Greek organizations are required to complete multiple trainings, one of which is on drugs and alcohol education. However this semester, many organizations are veering from their usual training and opting for an alternative option.
Drug and alcohol training is nothing new on college campuses. Sonoma State is just one of many schools that have implemented prevention programs to educate students on the dangers of abusing drugs and alcohol. An example is the Drug and Alcohol Prevention Program, the DAAPP. This alternative option has been perceived as additional training which has raised concerns for some students.
According to the Division of Student Affairs, DAAPP is “intended to support student and employee health, safety and security by increasing awareness, preventing abuse, and decreasing potential drug and alcohol related crime.”
“With Greek life being associated with partying across the country, it’s good to learn these things though the [view that] Greek life is not [just about] partying,” said third year kinesiology major, Libby Sarto.
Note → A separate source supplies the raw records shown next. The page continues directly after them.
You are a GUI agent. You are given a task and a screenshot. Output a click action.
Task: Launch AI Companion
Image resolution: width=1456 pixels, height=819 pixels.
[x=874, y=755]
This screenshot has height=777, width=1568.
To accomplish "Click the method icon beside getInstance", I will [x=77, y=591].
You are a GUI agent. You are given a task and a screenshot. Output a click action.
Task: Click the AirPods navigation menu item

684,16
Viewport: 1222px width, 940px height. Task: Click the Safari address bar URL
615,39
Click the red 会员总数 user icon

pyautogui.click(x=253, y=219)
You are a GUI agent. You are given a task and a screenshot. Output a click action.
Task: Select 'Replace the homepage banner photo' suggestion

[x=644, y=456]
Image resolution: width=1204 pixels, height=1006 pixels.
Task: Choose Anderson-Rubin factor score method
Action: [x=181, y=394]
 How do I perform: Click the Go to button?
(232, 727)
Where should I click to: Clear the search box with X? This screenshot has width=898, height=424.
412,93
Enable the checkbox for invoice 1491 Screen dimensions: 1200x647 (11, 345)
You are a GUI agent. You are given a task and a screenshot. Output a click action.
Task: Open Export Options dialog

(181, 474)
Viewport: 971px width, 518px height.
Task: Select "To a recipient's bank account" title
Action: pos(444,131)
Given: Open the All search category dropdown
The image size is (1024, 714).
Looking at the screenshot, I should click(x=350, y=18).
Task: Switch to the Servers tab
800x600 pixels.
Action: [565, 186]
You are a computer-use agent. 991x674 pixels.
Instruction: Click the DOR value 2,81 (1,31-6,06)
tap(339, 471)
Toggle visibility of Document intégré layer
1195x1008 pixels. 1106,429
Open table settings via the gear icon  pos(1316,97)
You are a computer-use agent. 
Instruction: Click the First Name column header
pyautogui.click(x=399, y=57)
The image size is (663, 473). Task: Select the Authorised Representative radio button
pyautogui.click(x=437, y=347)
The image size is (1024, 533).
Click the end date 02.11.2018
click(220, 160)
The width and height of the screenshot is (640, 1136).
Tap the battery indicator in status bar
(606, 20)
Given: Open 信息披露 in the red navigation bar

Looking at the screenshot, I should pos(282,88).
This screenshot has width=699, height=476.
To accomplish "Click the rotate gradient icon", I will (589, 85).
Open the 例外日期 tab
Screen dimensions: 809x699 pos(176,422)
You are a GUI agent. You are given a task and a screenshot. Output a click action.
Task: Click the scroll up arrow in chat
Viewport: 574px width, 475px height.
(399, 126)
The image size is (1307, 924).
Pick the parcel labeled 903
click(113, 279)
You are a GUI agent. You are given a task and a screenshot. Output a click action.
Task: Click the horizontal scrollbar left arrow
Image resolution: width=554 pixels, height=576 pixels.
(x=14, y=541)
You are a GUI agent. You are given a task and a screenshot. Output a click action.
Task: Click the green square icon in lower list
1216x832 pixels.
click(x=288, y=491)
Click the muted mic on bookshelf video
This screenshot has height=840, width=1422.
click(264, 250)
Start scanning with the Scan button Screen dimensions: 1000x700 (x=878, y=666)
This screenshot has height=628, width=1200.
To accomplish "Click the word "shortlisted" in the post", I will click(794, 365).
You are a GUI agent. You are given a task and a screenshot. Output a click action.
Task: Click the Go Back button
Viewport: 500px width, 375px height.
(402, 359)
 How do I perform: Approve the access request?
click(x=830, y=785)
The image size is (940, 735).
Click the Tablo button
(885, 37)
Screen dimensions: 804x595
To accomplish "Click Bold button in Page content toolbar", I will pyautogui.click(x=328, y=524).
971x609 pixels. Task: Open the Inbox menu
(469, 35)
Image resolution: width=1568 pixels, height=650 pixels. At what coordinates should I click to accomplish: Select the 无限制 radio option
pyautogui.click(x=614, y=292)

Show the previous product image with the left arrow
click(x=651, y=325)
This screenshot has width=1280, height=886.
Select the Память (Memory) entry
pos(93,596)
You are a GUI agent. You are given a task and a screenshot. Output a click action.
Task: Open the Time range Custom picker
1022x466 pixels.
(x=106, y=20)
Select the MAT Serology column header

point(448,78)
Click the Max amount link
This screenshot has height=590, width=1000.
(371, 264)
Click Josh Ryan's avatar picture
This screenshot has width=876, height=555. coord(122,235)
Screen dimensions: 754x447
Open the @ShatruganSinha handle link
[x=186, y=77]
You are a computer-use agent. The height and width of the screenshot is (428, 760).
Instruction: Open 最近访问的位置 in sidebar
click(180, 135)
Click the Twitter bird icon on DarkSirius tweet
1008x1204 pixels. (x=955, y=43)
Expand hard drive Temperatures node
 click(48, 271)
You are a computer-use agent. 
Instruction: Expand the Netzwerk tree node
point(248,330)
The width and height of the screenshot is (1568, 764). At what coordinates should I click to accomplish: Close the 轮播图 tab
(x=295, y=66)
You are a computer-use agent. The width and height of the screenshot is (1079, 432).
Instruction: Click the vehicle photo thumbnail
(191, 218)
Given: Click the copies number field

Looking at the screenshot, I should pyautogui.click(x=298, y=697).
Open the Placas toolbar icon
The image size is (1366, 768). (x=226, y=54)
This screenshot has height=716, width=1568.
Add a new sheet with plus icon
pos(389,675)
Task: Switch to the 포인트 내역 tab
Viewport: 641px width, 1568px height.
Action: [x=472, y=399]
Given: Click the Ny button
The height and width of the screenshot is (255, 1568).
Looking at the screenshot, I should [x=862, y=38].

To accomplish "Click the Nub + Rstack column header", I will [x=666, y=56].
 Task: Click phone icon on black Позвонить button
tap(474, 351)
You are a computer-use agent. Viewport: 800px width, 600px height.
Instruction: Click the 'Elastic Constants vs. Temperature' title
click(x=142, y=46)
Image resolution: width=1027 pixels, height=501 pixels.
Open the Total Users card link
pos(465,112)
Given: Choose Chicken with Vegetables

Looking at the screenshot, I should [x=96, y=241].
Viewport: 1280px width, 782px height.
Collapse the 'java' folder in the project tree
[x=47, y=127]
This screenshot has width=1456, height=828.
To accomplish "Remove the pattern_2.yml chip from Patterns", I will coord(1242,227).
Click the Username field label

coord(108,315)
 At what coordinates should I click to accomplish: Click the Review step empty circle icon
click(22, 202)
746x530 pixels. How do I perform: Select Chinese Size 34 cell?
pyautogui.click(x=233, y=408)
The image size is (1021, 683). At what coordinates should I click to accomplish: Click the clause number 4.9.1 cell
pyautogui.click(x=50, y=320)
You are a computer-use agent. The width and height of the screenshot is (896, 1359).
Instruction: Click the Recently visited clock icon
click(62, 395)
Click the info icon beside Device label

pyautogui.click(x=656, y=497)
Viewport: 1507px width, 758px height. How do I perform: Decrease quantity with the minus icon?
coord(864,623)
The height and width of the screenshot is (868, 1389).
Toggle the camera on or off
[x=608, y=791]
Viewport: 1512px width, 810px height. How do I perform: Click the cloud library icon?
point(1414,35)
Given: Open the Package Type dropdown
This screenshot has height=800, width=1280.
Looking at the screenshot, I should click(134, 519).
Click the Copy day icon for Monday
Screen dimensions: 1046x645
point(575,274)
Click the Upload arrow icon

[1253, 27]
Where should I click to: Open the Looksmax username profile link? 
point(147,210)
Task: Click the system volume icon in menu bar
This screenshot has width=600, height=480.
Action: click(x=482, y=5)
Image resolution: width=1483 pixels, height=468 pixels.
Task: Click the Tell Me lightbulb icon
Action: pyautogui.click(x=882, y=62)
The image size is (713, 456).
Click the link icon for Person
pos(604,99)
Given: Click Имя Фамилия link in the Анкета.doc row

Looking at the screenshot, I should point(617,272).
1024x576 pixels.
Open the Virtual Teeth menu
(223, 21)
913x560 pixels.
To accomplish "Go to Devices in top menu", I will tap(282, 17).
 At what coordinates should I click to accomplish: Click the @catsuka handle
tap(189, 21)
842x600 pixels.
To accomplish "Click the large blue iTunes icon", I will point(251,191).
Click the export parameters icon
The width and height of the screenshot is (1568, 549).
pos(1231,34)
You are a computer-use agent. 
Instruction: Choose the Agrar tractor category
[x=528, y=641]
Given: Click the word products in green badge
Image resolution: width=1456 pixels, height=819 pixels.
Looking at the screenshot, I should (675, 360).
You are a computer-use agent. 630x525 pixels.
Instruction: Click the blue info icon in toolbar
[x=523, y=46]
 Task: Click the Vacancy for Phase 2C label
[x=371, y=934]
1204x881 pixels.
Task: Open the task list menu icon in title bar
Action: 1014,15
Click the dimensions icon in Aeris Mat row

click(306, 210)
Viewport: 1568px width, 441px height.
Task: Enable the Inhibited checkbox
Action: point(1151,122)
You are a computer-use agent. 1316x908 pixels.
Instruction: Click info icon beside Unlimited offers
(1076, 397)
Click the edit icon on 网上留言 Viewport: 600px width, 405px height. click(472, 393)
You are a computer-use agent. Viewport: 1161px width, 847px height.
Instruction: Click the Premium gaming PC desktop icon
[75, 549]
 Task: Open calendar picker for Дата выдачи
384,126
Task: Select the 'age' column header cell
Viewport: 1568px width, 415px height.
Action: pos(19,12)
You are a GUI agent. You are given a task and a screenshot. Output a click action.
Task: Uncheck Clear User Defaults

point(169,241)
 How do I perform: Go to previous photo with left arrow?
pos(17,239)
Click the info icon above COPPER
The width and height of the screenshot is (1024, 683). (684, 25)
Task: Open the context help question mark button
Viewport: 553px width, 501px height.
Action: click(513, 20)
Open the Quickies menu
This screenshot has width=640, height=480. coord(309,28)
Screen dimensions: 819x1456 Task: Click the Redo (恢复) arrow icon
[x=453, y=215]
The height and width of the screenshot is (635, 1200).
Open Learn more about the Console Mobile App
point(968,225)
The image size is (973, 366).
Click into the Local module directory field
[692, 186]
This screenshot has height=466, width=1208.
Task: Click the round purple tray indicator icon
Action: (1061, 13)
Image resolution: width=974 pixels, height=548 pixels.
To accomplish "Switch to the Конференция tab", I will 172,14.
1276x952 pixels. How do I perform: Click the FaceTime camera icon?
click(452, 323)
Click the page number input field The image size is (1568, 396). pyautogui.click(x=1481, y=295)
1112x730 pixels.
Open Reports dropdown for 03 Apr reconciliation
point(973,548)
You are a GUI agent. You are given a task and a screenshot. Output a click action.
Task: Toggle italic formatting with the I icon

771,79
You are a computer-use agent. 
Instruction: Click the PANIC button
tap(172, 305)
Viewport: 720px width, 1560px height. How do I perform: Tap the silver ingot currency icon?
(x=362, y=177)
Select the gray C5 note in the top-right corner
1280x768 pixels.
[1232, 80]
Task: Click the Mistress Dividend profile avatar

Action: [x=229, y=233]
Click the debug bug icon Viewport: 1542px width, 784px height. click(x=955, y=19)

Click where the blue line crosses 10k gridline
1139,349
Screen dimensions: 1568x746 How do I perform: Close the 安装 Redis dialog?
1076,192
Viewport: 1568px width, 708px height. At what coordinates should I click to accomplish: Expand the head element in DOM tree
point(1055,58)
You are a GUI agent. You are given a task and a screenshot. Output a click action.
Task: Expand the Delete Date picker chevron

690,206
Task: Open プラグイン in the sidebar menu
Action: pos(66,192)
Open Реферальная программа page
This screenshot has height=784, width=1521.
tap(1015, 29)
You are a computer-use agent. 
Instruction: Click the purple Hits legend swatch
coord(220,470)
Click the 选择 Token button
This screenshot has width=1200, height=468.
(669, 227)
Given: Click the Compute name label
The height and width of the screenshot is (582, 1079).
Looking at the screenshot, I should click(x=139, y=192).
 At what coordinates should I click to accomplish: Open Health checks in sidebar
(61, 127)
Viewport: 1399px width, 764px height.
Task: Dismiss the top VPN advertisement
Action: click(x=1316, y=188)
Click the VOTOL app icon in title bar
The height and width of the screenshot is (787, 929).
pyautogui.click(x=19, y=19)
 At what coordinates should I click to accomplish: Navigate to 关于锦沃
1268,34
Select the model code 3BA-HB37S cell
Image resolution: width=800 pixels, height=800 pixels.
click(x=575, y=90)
Abbie Page, who is the advisor for Sorority and Fraternity life clears the confusion stating, “Usually, chapters complete the alcohol and drug training in their chapter meeting with a guest speaker or representative from their headquarters, however, this semester we have so many on campus opportunities that may fulfill the requirement as well.”
Save a Seawolf was a program created at SSU to spread awareness about drug and alcohol abuse. Sororities and fraternities have the option to attend one of these events as training in their chapter. The most recent event from the program centered around fentanyl.
“I think it’s worth that extra hour if it could save lives,” stated Sarto. “The point of these programs is not to shame people…rather it is teaching us how to be safe and smart.”